## Records for processing
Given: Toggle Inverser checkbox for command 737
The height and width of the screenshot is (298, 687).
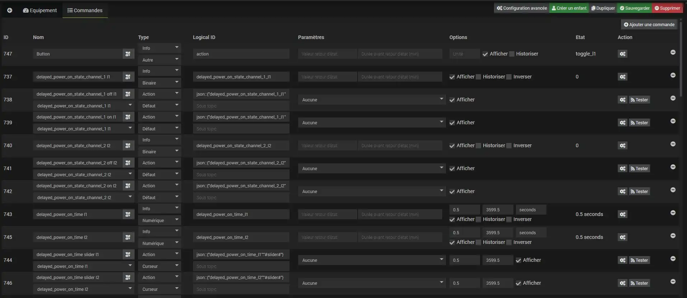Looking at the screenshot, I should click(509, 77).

---

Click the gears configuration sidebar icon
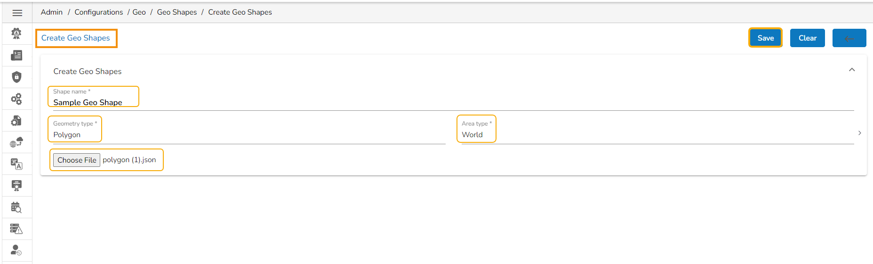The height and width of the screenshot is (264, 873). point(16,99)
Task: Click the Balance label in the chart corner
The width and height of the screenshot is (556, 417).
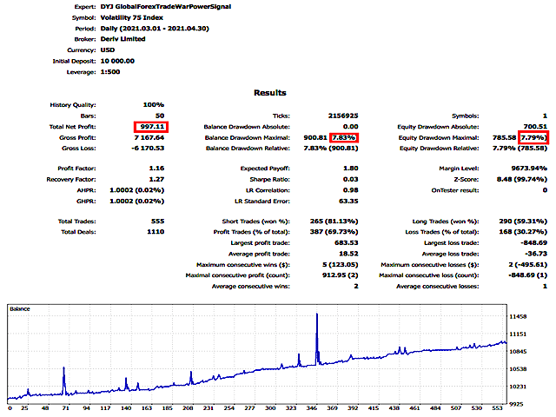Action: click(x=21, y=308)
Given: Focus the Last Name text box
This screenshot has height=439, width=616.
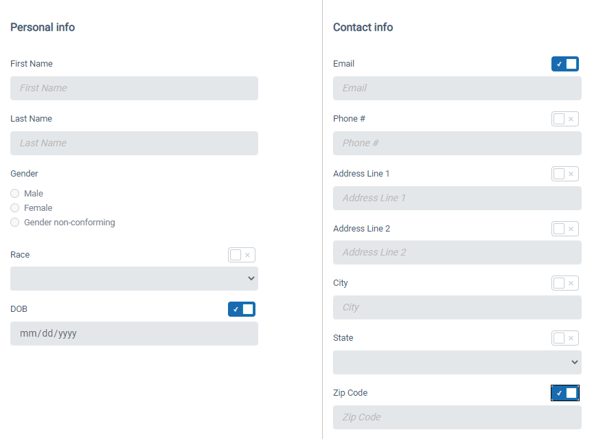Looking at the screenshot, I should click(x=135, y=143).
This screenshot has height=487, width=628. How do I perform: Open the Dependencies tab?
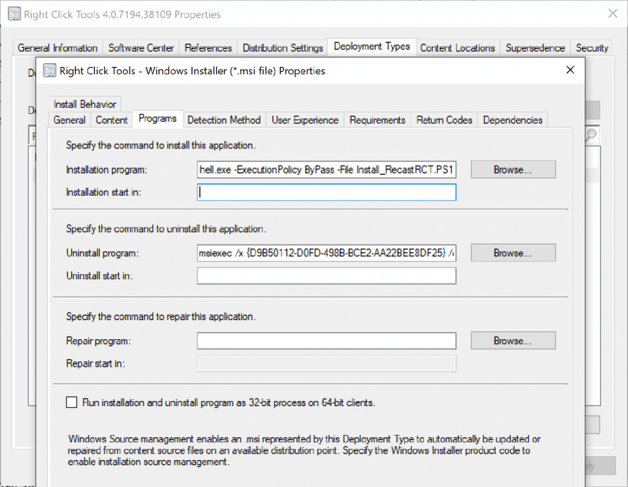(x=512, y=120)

## Work request
Show each line of the data that contains the string "Given".

## Output
Given: Toggle Inverser checkbox for command 737
Given: Focus the Last Name text box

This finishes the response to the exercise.